Mgr Jean DÉROUET, décédé à Loango, le 4 mars 1914, à l'âge de 48 ans.

Né le 31 janvier 1866, à Saint-Denis-de-Villenette (Orne), Jean Dérouet était diacre au grand séminaire de Séez, lorsqu'il entra dans la congrégation du Saint-Esprit.

La vie des missionnaires est une existence très à part où le convenu compte pour peu de chose, où les secousses morales sont violentes et prévues, où l'abandon à la Providence est nécessaire plus que partout, où forcément il ne faut, hélas, donner à la mort que peu de larmes. C'est un dur métier pour les hommes de cœur.

On s'en aperçoit lorsque le câble d'Afrique jette brusquement sur la table de notre Supérieur général des dépêches comme celle qui, le 5 mars dernier, en deux mots impitoyables, nous annonçait la mort de Mgr Dérouet, vicaire apostolique de Loango, et cela juste au moment où l'on savait que le regretté prélat avait arrêté son retour prochain en France.
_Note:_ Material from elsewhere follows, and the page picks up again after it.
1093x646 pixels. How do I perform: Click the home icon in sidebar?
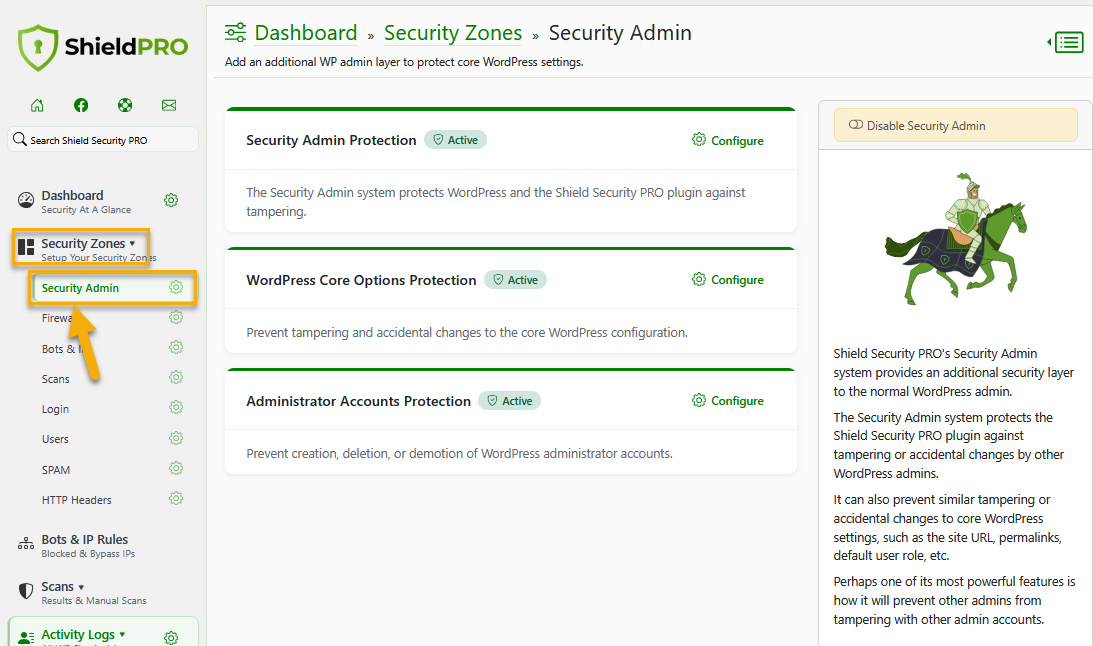coord(37,105)
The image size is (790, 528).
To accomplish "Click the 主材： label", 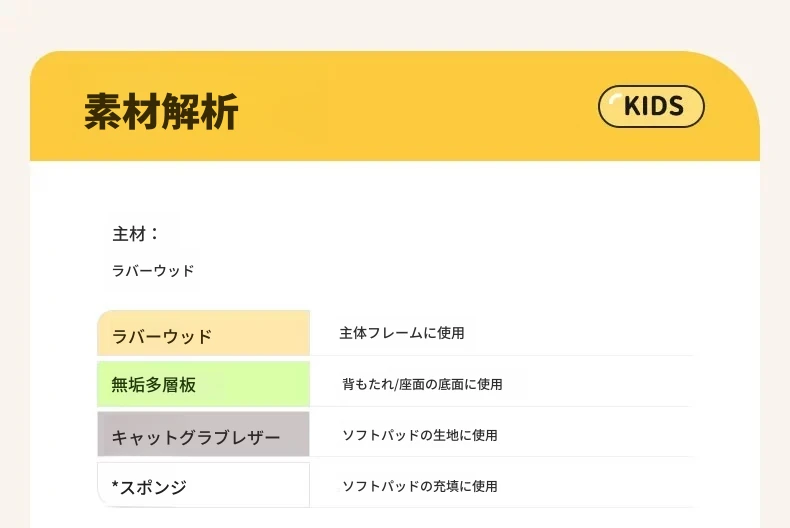I will tap(136, 234).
Rien ne faisait prévoir cette mort. Mgr Dérouet était jeune : quarante-huit ans, et, chez nous, lorsque l'acclimatement a laissé vivre son homme, on dépasse facilement quarante-huit ans. D'autre part, Mgr Dérouet n'avait jamais subi le danger d'une transplantation : venu jeune prêtre à Loango en 1891, c'est à Loango et pour le Loango qu'il était devenu évêque. Il était donc fait au pays plus que quiconque.

Mais il faut bien croire qu'au regard de Dieu nul ici-bas n'est nécessaire.

Comment est-il mort ? Les lents courriers de la côte ouest-africaine ne nous l'ont pas encore appris et l'énorme taxe des câblogrammes n'a pas permis de mettre quelques détails sur la dépêche. On sait seulement la date ou du moins, on la suppose : 4 mars.

Quoi qu'il en soit de ce que les circonstances ajoutent à ce deuil, la perte que le Loango vient de faire est très grande de par la valeur du prélat qui disparaît.

Venu tardivement chez nous, il apporta au noviciat une vocation de séminariste grave et instruit. Il fit sa profession le 4 octobre 1891. Vingt jours après, il partait pour le Congo français où le vénéré Mgr Carrie discerna tout de suite son mérite et le retint au chef-lieu de la mission pour y diriger le séminaire indigène.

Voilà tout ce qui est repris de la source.